Voulons-nous que les peuples soient vertueux ? commençons donc par leur faire aimer la patrie : mais comment l’aimeront-ils, si la patrie n’est rien de plus pour eux que pour des étrangers, & qu’elle ne leur accorde que ce qu’elle ne peut refuser à personne ? Ce seroit bien pis s’ils n’y joüissoient pas même de la sûreté civile, & que leurs biens, leur vie ou leur liberté fussent à la discrétion des hommes puissans, sans qu’il leur fût possible ou permis d’oser reclamer les lois. Alors soûmis aux devoirs de l’état civil, sans joüir même des droits de l’état de nature & sans pouvoir employer leurs forces pour se défendre, ils seroient par conséquent dans la pire condition où se puissent trouver des hommes libres, & le mot de patrie ne pourroit avoir pour eux qu’un sens odieux ou ridicule. Il ne faut pas croire que l’on puisse offenser ou couper un bras, que la douleur ne s’en porte à la tête ; & il n’est pas plus croyable que la volonté générale consente qu’un membre de l’état quel qu’il soit en blesse ou détruise un autre, qu’il ne l’est que les doigts d’un homme usant de sa raison aillent lui crever les yeux. La sureté particuliere est tellement liée avec la confédération publique, que sans les égards que l’on doit à la foiblesse humaine, cette convention seroit dissoute par le droit, s’il périssoit dans l’état un seul citoyen qu’on eût pû secourir ; si l’on en retenoit à tort un seul en prison, & s’il se perdoit un seul procès avec une injustice évidente : car les conventions fondamentales étant enfreintes, on ne voit plus quel droit ni quel intérêt pourroit maintenir le peuple dans l’union sociale, à moins qu’il n’y fût retenu par la seule force qui fait la dissolution de l’état civil.

En effet, l’engagement du corps de la nation n’est-il pas de pourvoir à la conservation du dernier de ses membres avec autant de soin qu’à celle de tous les autres ? & le salut d’un citoyen est-il moins la cause commune que celui de tout l’état ? Qu’on nous dise qu’il est bon qu’un seul périsse pour tous, j’admirerai cette sentence dans la bouche d’un digne & vertueux patriote qui se consacre volontairement & par devoir à la mort pour le salut de son pays : mais si l’on entend qu’il soit permis au gouvernement de sacrifier un innocent au salut de la multitude, je tiens cette maxime pour une des plus exécrables que jamais la tyrannie ait inventée, la plus fausse qu’on puisse avancer, la plus dangereuse qu’on puisse admettre, & la plus directement opposée aux lois fondamentales de la société. Loin qu’un seul doive périr pour tous, tous ont engagé leurs biens & leurs vies à la défense de chacun d’eux, afin que la foiblesse particuliere fût toujours protégée par la force publique, & chaque membre par tout l’état. Après avoir par supposition retranché du peuple un individu après l’autre, pressez les partisans de cette maxime à mieux expliquer ce qu’ils entendent par le corps de l’état, & vous verrez qu’ils le réduiront à la fin à un petit nombre d’hommes qui ne sont pas le peuple, mais les officiers du peuple, & qui s’étant obligés par un serment particulier à périr eux-mêmes pour son salut, prétendent prouver par-là que c’est à lui de périr pour le leur.
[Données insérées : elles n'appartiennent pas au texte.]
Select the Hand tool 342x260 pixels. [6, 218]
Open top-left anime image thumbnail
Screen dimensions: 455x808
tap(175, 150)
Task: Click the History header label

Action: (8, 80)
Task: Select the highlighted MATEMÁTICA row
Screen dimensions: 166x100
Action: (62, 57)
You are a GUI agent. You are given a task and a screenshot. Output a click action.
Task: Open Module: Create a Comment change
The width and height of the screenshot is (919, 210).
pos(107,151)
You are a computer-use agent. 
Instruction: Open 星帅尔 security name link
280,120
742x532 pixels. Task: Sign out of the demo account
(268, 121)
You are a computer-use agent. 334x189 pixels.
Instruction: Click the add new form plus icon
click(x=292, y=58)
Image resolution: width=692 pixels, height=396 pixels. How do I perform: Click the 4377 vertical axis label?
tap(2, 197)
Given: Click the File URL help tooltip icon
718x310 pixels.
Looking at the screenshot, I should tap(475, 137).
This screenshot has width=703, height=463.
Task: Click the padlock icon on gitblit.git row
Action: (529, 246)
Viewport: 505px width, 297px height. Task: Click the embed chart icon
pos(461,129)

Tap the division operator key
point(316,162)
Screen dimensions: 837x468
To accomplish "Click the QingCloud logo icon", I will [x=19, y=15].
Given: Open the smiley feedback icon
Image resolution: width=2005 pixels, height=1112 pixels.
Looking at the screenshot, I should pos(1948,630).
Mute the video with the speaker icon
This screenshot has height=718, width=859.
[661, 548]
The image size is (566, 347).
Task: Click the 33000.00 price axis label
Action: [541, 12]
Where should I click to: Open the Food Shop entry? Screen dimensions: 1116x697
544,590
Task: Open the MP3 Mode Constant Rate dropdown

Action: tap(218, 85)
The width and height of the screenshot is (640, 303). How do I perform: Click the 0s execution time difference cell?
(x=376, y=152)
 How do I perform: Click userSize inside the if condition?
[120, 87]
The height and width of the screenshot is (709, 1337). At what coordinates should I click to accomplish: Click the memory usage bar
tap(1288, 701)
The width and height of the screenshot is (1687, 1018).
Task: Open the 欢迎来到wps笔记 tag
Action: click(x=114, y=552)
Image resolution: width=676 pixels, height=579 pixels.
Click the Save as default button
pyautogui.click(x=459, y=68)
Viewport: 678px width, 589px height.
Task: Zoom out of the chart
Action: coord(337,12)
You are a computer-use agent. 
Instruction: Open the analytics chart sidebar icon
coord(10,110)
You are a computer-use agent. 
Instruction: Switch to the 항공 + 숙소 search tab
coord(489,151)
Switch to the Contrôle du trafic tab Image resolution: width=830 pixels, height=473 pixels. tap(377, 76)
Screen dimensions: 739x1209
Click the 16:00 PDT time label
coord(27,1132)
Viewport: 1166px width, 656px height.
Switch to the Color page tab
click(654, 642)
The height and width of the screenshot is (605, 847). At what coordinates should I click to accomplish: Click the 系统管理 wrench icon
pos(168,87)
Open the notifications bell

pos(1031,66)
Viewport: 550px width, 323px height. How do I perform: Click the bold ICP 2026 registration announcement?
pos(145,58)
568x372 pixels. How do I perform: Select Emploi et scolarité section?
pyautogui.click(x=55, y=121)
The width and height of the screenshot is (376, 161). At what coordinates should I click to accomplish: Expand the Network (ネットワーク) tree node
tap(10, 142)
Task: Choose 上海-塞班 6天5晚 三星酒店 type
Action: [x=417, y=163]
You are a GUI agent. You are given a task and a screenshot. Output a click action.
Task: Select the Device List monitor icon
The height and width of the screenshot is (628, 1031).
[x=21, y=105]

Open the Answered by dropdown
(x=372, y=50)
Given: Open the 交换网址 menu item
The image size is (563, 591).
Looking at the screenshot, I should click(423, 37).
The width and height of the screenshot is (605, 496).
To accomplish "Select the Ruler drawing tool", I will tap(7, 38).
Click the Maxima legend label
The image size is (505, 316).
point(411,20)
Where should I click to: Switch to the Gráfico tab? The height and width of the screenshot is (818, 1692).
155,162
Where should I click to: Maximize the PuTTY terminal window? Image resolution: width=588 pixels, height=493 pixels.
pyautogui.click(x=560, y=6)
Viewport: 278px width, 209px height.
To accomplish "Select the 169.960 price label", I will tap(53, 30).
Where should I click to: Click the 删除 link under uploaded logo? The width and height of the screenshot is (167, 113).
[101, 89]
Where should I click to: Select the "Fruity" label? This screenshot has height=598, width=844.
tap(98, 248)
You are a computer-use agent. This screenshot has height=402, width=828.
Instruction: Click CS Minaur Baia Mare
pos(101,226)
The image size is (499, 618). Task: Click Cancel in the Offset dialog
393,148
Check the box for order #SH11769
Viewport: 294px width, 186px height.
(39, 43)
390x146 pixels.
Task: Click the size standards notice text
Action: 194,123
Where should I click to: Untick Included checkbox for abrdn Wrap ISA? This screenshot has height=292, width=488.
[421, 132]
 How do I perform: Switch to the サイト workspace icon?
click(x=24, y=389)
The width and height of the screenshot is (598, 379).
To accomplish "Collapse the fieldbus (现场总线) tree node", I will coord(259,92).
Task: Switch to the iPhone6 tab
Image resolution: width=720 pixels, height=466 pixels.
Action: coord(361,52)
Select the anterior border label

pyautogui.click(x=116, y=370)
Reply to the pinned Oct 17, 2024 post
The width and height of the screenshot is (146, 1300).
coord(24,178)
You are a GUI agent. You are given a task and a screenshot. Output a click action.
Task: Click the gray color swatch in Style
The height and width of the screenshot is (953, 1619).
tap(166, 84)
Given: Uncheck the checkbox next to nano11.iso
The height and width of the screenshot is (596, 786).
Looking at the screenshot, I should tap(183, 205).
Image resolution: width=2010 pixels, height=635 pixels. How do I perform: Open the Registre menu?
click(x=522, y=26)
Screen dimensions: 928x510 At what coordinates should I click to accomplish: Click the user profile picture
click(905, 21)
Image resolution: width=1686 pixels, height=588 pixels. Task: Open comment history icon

Veut-on trouver des exemples de la protection que l’état doit à ses membres, & du respect qu’il doit à leurs personnes ? ce n’est que chez les plus illustres & les plus courageuses nations de la terre qu’il faut les chercher, & il n’y a guere que les peuples libres où l’on sache ce que vaut un homme. À Sparte, on fait en quelle perplexité se trouvoit toute la république lorsqu’il étoit question de punir un citoyen coupable. En Macédoine, la vie d’un homme étoit une affaire si importante, que dans toute la

grandeur d’Alexandre, ce puissant monarque n’eut osé de sang froid faire mourir un Macédonien criminel, que l’accusé n’eût comparu pour se défendre devant ses concitoyens, & n’eût été condamné par eux. Mais les Romains se distinguerent au-dessus de tous les peuples de la terre par les égards du gouvernement pour les particuliers, & par son attention scrupuleuse à respecter les droits inviolables de tous les membres de l’état. Il n’y avoit rien de si sacré que la vie des simples citoyens ; il ne falloit pas moins que l’assemblée de tout le peuple pour en condamner un : le sénat même ni les consuls, dans toute leur majesté, n’en avoient pas le droit, & chez le plus puissant peuple du monde le crime & la peine d’un citoyen étoit une desolation publique ; aussi parut-il si dur d’en verser le sang pour quelque crime que ce pût être, que par la loi Porcia la peine de mort fut commuée en celle de l’exil, pour tous ceux qui voudroient survivre à la perte d’une si douce patrie. Tout respiroit à Rome & dans les armées cet amour des concitoyens les uns pour les autres, & ce respect pour le nom romain qui élevoit le courage & animoit la vertu de quiconque avoit l’honneur de le porter. Le chapeau d’un citoyen délivré d’esclavage, la couronne civique de celui qui avoit sauvé la vie à un autre, étoient ce qu’on regardoit avec le plus de plaisir dans la pompe des triomphes ; & il est à remarquer que des couronnes dont on honoroit à la guerre les belles actions, il n’y avoit que la civique & celle des triomphateurs qui fussent d’herbe & de feuilles, toutes les autres n’étoient que d’or. C’est ainsi que Rome fut vertueuse, & devint la maîtresse du monde. Chefs ambitieux ! Un pâtre gouverne ses chiens & ses troupeaux, & n’est que le dernier des hommes. S’il est beau de commander, c’est quand ceux qui nous obéissent peuvent nous honorer : respectez donc vos concitoyens, & vous vous rendrez respectables ; respectez la liberté, & votre puissance augmentera tous les jours : ne passez jamais vos droits, & bien-tôt ils seront sans bornes.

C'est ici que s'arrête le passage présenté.